Raffaele Amato split from the Di Lauro clan and tried to assert the Scissionisti's control over drugs and prostitution rackets in the areas, that included Secondigliano and Scampia. Amato aligned himself with several Sistema leaders, as the Camorra is known in Naples, which included Gennaro Marino and Arcangelo Abete. The war, known as the Scampia feud (Italian "faida di Scampìa"), resulted in over 100 murders in 2004 and 2005. The feud caused widespread public revulsion against the Camorra and led to a major crackdown by the authorities.

Secondigliano was historically controlled by the Di Lauro clan whereas Scampia, Casavatore, Chiaiano, Marianella, Piscinola, Giugliano and Melito is under the control of the Scissionisti.

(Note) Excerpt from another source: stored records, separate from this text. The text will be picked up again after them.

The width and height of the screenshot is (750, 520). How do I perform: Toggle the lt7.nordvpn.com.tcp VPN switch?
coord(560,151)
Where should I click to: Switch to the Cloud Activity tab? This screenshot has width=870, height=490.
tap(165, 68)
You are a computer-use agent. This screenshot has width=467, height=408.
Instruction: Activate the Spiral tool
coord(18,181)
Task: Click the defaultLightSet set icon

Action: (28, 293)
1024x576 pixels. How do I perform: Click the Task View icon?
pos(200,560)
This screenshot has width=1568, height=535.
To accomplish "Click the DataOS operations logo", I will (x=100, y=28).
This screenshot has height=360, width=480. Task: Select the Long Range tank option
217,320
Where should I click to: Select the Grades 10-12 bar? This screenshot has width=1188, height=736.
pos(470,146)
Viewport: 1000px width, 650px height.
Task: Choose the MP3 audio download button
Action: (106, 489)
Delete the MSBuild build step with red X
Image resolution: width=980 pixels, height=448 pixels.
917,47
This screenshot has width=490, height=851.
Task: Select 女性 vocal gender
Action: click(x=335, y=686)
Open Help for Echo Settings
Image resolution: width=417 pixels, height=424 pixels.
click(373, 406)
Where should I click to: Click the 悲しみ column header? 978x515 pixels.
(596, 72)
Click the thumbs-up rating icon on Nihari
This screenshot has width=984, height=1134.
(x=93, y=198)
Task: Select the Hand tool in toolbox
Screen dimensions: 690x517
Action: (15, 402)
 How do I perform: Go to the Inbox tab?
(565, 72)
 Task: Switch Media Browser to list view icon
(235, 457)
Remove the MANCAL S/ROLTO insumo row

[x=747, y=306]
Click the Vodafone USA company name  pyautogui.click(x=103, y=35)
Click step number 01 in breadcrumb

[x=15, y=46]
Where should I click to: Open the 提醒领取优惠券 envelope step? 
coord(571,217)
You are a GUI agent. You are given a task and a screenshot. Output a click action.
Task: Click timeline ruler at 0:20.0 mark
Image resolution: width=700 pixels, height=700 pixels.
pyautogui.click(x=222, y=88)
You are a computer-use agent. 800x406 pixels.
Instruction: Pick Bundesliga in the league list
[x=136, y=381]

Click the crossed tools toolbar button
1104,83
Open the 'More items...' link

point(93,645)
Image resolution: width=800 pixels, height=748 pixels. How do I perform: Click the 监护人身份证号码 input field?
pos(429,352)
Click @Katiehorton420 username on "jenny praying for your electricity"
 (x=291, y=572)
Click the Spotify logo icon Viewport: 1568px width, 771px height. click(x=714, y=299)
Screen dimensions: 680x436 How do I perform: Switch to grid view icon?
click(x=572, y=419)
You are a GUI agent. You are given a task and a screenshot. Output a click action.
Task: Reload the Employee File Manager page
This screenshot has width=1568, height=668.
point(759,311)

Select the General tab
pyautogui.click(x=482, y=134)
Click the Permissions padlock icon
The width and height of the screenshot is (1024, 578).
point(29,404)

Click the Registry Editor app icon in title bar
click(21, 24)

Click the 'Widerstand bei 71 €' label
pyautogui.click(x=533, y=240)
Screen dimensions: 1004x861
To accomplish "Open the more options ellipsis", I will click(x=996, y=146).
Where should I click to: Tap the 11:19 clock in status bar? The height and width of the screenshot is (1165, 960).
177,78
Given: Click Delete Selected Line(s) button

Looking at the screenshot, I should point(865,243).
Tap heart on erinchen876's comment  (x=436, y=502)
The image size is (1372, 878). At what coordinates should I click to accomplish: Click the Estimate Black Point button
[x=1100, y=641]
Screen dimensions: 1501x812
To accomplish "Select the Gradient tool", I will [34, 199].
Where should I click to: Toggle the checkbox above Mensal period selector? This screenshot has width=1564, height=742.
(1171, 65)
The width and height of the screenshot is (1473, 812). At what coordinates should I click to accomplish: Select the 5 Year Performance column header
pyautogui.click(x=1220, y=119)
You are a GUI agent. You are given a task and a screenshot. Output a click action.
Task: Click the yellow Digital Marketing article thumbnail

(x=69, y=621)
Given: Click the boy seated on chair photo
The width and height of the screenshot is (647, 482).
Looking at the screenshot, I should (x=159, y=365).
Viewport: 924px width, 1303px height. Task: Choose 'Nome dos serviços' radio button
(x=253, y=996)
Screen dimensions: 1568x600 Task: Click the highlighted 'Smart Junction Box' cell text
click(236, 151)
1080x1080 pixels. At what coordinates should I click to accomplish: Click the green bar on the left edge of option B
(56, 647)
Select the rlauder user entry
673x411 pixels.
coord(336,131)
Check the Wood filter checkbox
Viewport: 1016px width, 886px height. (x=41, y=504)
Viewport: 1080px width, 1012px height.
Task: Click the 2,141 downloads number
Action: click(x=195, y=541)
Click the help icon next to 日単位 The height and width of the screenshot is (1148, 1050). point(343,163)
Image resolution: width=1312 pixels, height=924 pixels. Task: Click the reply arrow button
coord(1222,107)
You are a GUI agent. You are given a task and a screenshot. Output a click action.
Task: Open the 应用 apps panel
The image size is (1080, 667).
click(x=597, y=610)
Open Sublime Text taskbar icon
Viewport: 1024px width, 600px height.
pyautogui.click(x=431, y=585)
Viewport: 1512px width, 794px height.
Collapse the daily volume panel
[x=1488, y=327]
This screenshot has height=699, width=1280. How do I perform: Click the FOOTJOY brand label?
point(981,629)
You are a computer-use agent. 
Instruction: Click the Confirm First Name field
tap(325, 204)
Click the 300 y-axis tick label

Raffaele Imperiale, one of the most important drug traffickers of Naples, and an important affiliate of the Amato-Pagano clan, was involved in large scale cocaine trafficking from the Netherlands. In the 1990s he was a member of the Di Lauro clan, but changed sides becoming an affiliate of the Scissionisti first and of the Amato-Pagano later. Imperiale worked in Amsterdam until 2008. In 2016, two stolen Van Gogh paintings from the Van Gogh Museum in Amsterdam in 2002 were recovered in a villa near Naples, owned by him. Imperiale was sentenced to 18 years in absentia for drug offenses.

Leaders

 2004-2009 — Raffaele Amato — Arrested on April 17, 2009.
 2004-2010 — Cesare Pagano — Arrested on July 8, 2010. Serving a life sentence in prison.
 2010-2014 — Mariano Riccio — Arrested on February 4, 2014.
 2014-2017 — Rosaria Pagano — Sister of Cesare Pagano and widow of Pietro Amato, brother of Raffaele Amato. Arrested on January 17, 2017.
 2017–present — Emanuele Amato — Nephew of Raffaele Amato.

Historical allies

In addition to the faction commanded by the Amato-Pagano, other clans were most often included in the "Scissionisti di Secondigliano", such as:

Abbinante clan (Marano) -
Boss: Raffaele Abbinante, a.k.a. "Papale e Marano", brothers Antonio and Giudo, nephew Francesco (they were originally part of the Di Lauro clan, but were caught up in a 2002 sweep that jailed boss Raffaele, a former Di Lauro lieutenant. Then they aligned with the scissionisti).
Notturno clan (Scampia) - 
Boss: Raffaele Notturno and Gennaro Notturno a.k.a. "‘o sarracin" (Gennaro become a pentito and Raffaele is in jail).
Abete clan (Scampia) - 
Boss: Arcangelo Abete. (Currently serving a life sentence in prison.)
Pariante clan (Bacoli, Monte di Procida) - 
Boss: Rosario Pariante (Pariante was a former Di Lauro lieutenant, who split with the group joining the scissionisti alliance in late 2004).
Marino clan (Case Celesti, Secondigliano) - 
Boss: Gennaro Marino, a.k.a. "‘o McKay". Head of the military wing of the Scissionisti. Eventually, after the Scampia feud, the Marino clan went to war against the Scissionisti.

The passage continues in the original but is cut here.